We simply can’t dialog or reach any place of understanding as long as both sides misrepresent the other.
“When Christians declare that they would rather withhold aid from people who need it than serve alongside gays and lesbians helping to provide that aid, something is wrong.”
That’s not what I heard being said by those who were upset. This was about adopting a policy that was in opposition to sincerely held beliefs that they believed were also held by WV. All the people I saw comment that they were stopping support for WV also began looking immediately for other ways to help. No one…no one…was advocating withholding aid from people.
“There is a disproportionate focus on homosexuality that consistently dehumanizes, stigmatizes and marginalizes gay and lesbian people and, at least in this case, prioritizes the culture war against them over and against the important work of caring for the poor.”

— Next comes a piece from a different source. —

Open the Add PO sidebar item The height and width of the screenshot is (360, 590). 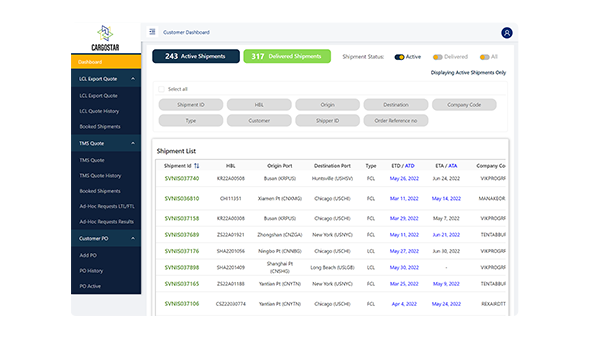coord(88,255)
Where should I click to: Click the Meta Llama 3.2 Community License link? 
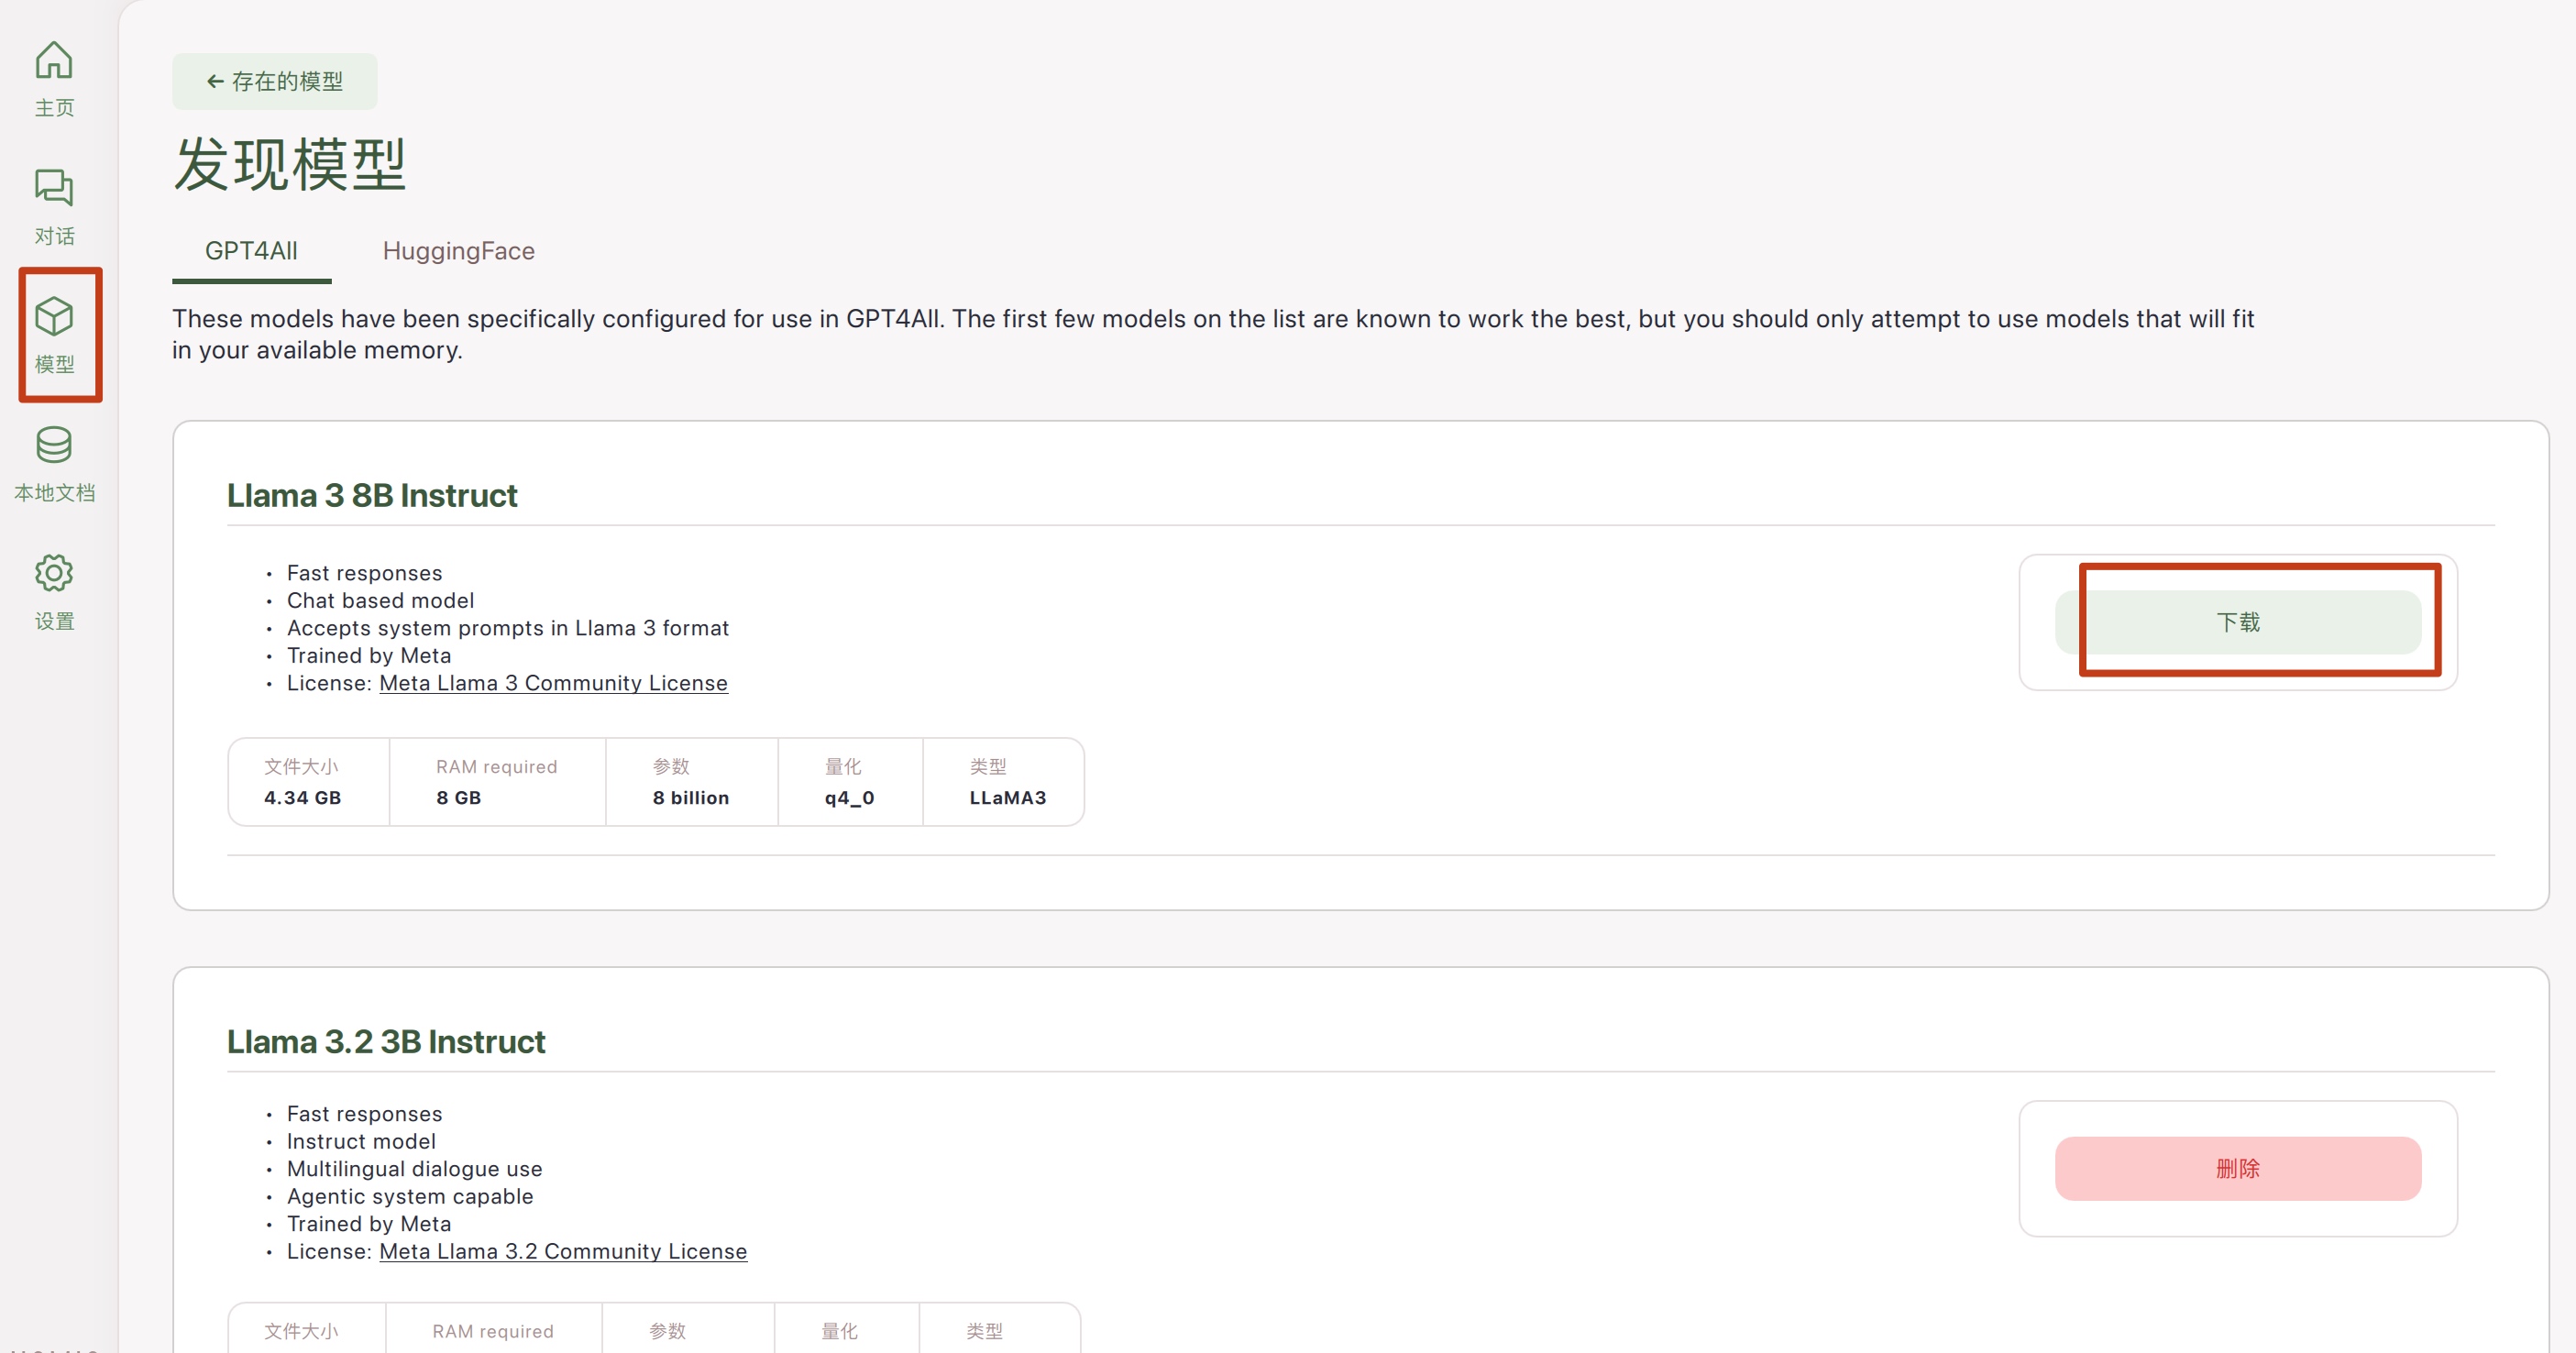562,1250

I would agree that there is a disproportionate focus on homosexuality and I argued that on these pages all week. However, the vast majority of conservative Christians have no desire to “dehumanize, stigmatize, or marginalize gay people..they simply affirm (often with compassion and pain) what they believe the Scripture is teaching about homosexual behavior. To them (and to me) to call holy what God has said is sin denies those in sin the very Gospel we believe. To posit this a war against gays and lesbians where we would willingly victimize the poor to win it is to dehumanize, stigmatize, and marginalize those who hold to the faith as it has been understood for two thousand years. Those things look like hell no matter who is doing them.
“Evangelicals insist that they are simply fighting to preserve “biblical marriage,” but if this were actually about “biblical marriage,” then we would also be discussing the charity’s policy around divorce.”

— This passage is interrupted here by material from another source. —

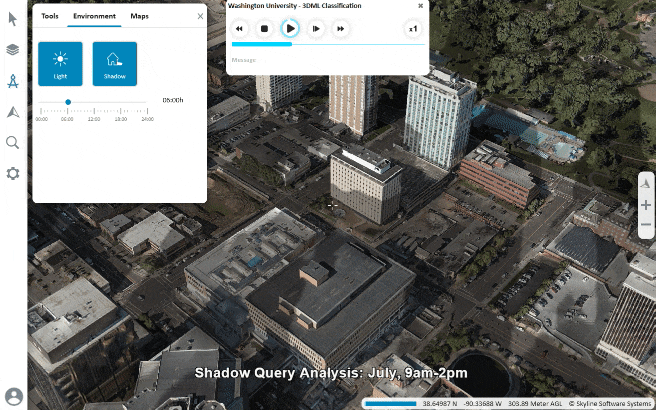This screenshot has width=656, height=410.
Task: Open settings with the gear icon
Action: (x=13, y=173)

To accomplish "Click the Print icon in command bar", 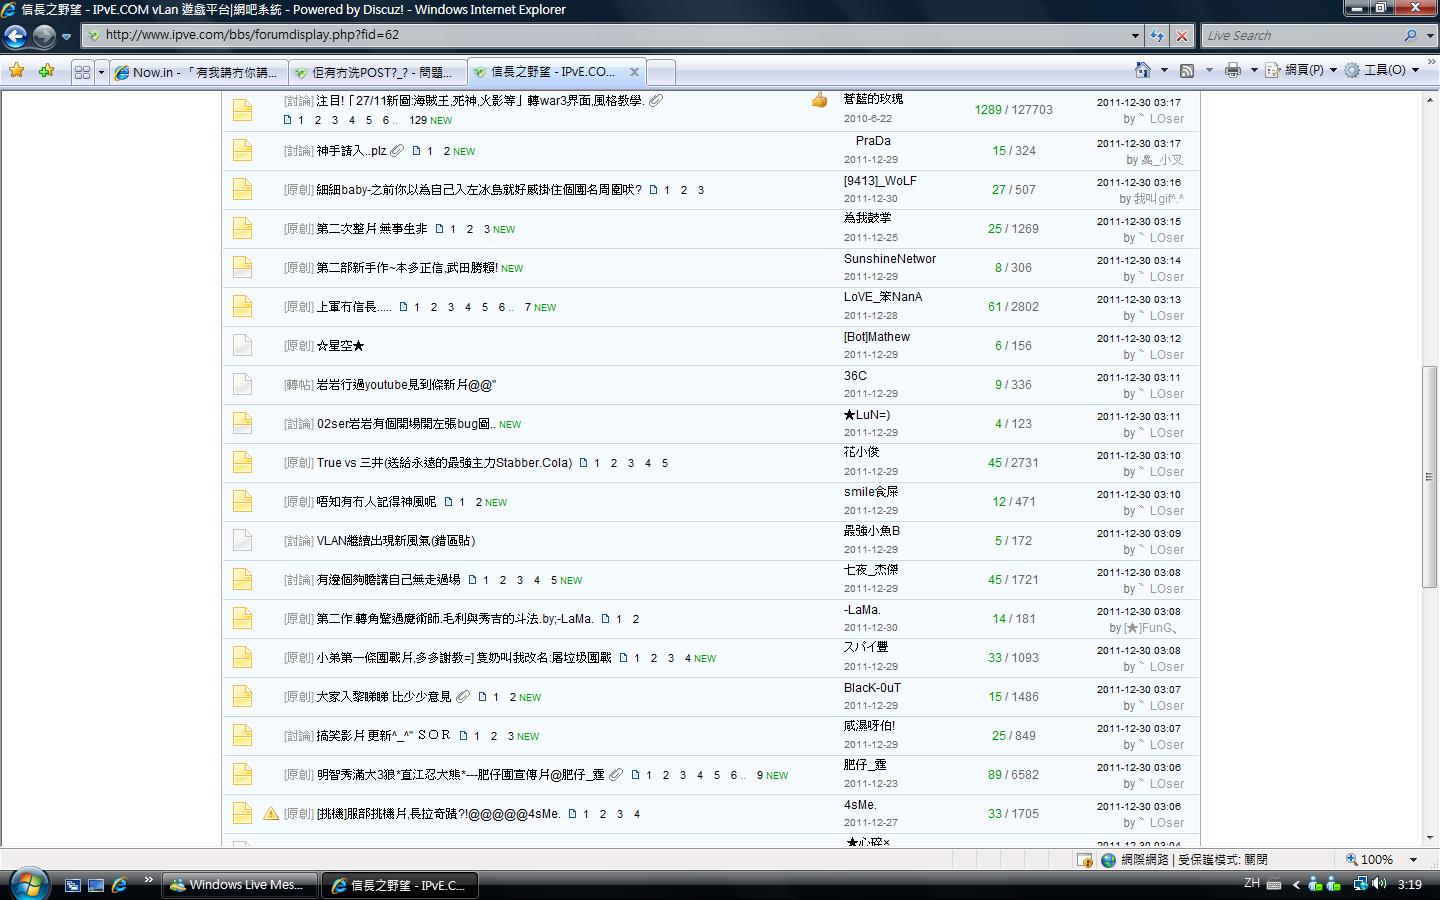I will tap(1233, 70).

We have often overreacted and we are often guilty of hypocrisy in how we address these issues. I would suggest that you are doing likewise with these misrepresentations.
“Furthermore, Scripture itself teaches that when we clothe and feed those in need, we clothe and feed Christ himself, and when we withhold care from those in need, we withhold it from Christ himself” (Matthew 25:31-46).
Amen…and who was feeding all those kids? The very people you are scorning now…
Why are the few passages about homosexuality accepted uncritically, without regard to context or culture, but the many about poverty so easily discarded?
Many of us have read the progressive responses to the passages addressing homosexuality and examined them critically and with an open mind and heart. I’ve read many books and scholarly articles as I’ve wrestled with this issue. I still believe that the traditional position of the church is correct and I am called to acknowledge and obey it. To make the statement that those who do so are simply ignorant and that they discard those Scriptures about caring for the poor is simply a lie. The proof is that WV reversed its course because so many conservatives were supporting the poor through them.
This whole article was crafted to do exactly what RHE claims that evangelicals do… and that we also have been guilty of at times.
It uses rhetoric and misrepresentation to demonize and marginalize an entire group of people.
I do not agree with much of RHE’s theology and doctrine…but I do not doubt her heart, sincerity, or salvation.
Does that work both ways?
She ends the article with this;
“I’m ready to stop waging war and start washing feet.”
Me too…so when do we put down the rocks and pick up the towels?